PROVIDED PASSAGE —
§

Last week, police in Lawrence, Kansas—a bona fide college city where nearly 30,000 students at the University of Kansas are arriving on campus for the fall semester—welcomed the young people whose welfare and safety they are entrusted to preserve with some bizarre yet pointed advice.

Whatever you do, police warned, don’t sell weed. If you do, you’ll be the victim of a violent strong-armed robbery—guaranteed.

“Selling weed out of your apartment may seem like an easy way to make some quick $$$. But you will get robbed. At gunpoint,” the Lawrence Police Department’s official, blue-checkmarked account tweeted on Aug. 11. Cops stuck with this subject for a while. “DON’T SELL WEED OUT OF YOUR DORM/APARTMENT CUZ YOU’RE GONNA GET ROBBED,” another tweet read. “This is not debatable, it is inevitable.”

This puzzlingly strident, utterly baseless admonishment—most small-time marijuana sales go off without the slightest hitch; but if someone peddling a few dollars’ worth of weed does get robbed, are they still a victim, and can they call the cops without fear of arrest for possession?—is a recent example of what’s become a nationwide trend in the marijuana legalization era.

In an age when more than 65 million Americans live in states where marijuana is legal for adults 21 and over, instead of finding something else to do, cops are marking the moment by acting cheeky and trying to sneak a few laughs at the expense of anyone associated with weed.

This “for the lulz” approach began in Seattle in 2013.

§

DATA FOR REVIEW —
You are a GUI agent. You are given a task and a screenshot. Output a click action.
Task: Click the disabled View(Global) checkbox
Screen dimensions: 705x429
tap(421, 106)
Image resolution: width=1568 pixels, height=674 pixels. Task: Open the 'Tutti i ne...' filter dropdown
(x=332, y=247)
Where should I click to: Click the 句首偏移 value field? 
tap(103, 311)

§

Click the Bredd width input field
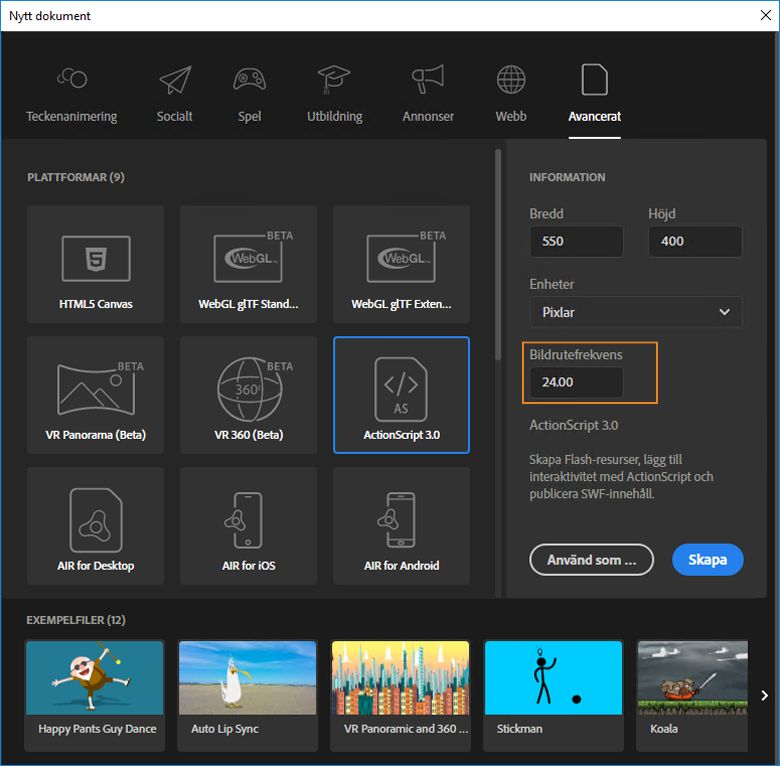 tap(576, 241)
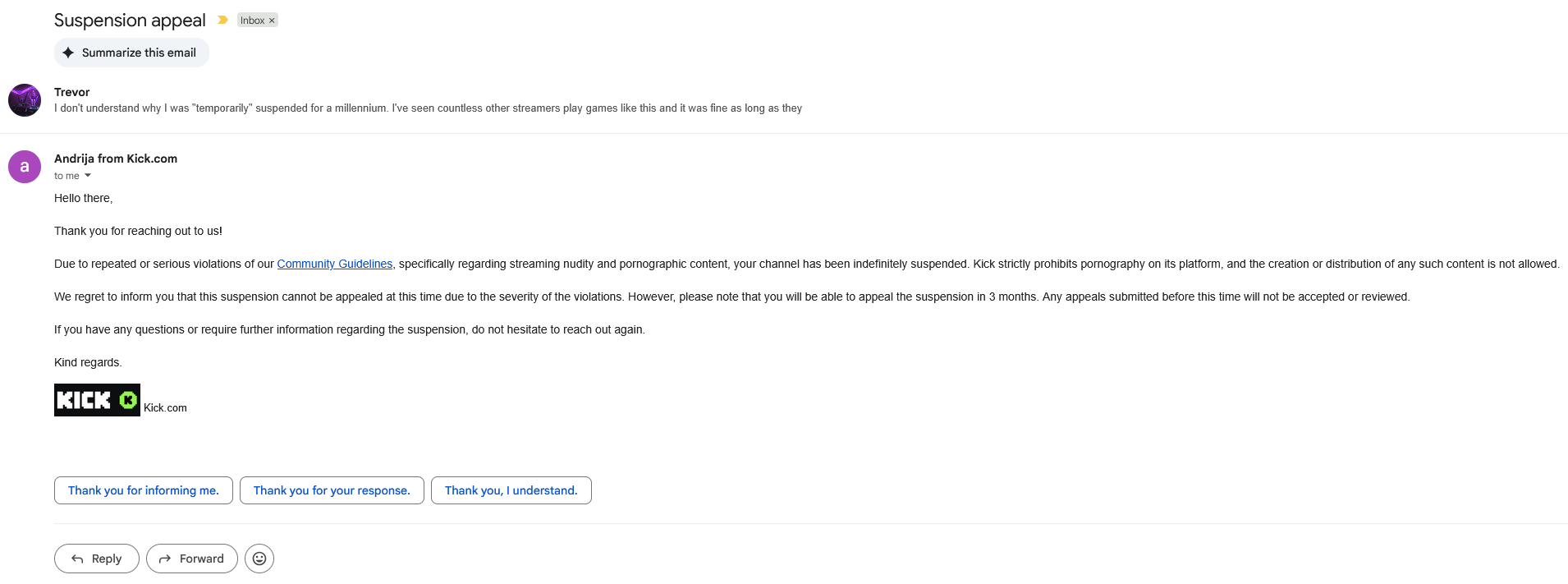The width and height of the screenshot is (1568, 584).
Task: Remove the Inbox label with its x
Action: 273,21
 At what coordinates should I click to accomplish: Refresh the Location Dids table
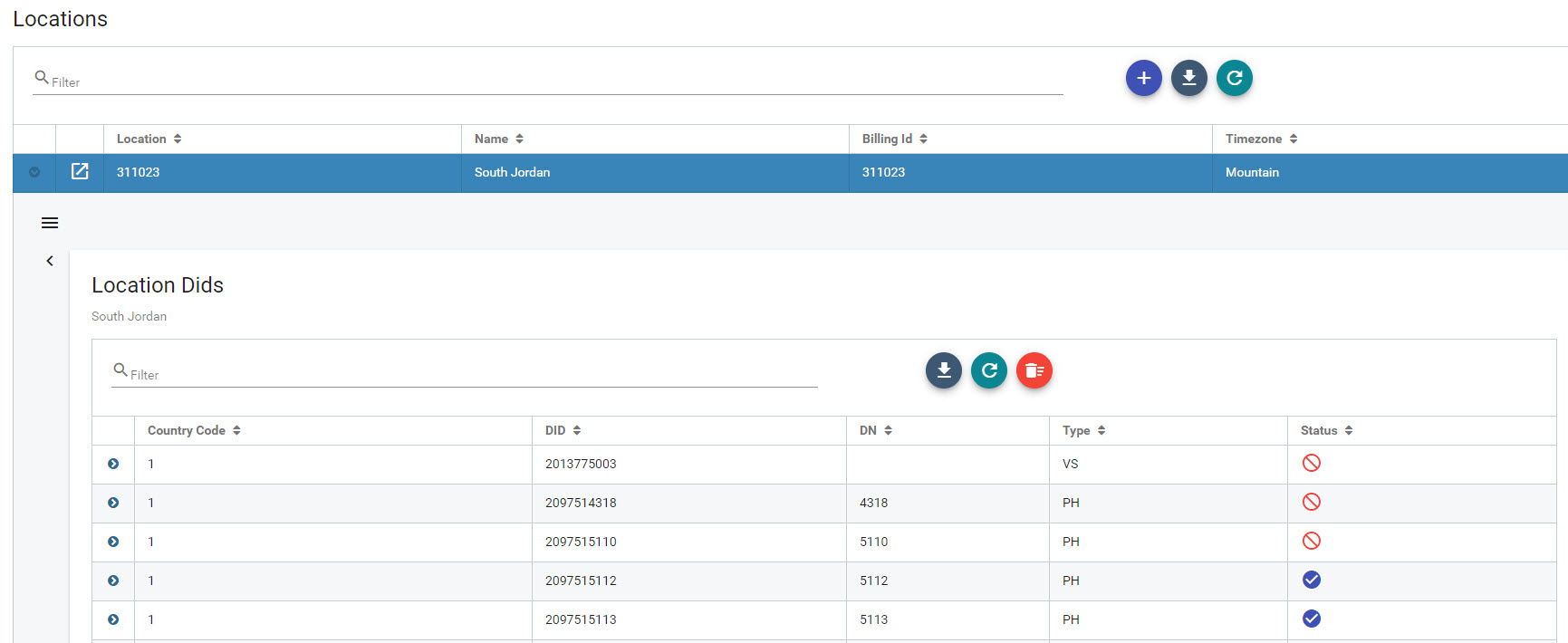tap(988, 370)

§

ACTIONS TO TAKE —
A – From the article on police and marijuana, quote the text starting at "This puzzlingly strident, utterly" and ending at "marijuana legalization era.".
B – In the article on police and marijuana, in which city did the "for the lulz" approach begin?
C – Pick up the article on police and marijuana right after its last sentence and keep writing.

ANSWERS TO THIS EXERCISE —
A –
This puzzlingly strident, utterly baseless admonishment—most small-time marijuana sales go off without the slightest hitch; but if someone peddling a few dollars’ worth of weed does get robbed, are they still a victim, and can they call the cops without fear of arrest for possession?—is a recent example of what’s become a nationwide trend in the marijuana legalization era.

B – Seattle

C –
Ahead of that year’s Hempfest celebration—the first after voters approved marijuana legalization the previous November—cops distributed Doritos bags affixed with helpful advisories, reminding visitors it was still illegal to be seen smoking weed. The stunt was a viral hit.

Since then, cops’ attempts at weed humor have generally been of the “Dane Cook, but dad jokes” or “dumb jock cousin slugs you in the arm and calls you queer for the 20th time” variety. That is, it’s stale, predictable, almost always at least mildly offensive and always-always at weed users’ expense. And this is the friendliest-possible interpretation—that is, seen from a position of privilege.

In the broader context—as in the context in which motorists are shot and killed by police with the smell of marijuana deployed as an excuse, and when arrests for small-time marijuana crime are still wrecking lives—cops’ widening weed joking is wildly inappropriate and offensive, and a sign of something more troubling: staid law enforcement officers aren’t taking legalization seriously.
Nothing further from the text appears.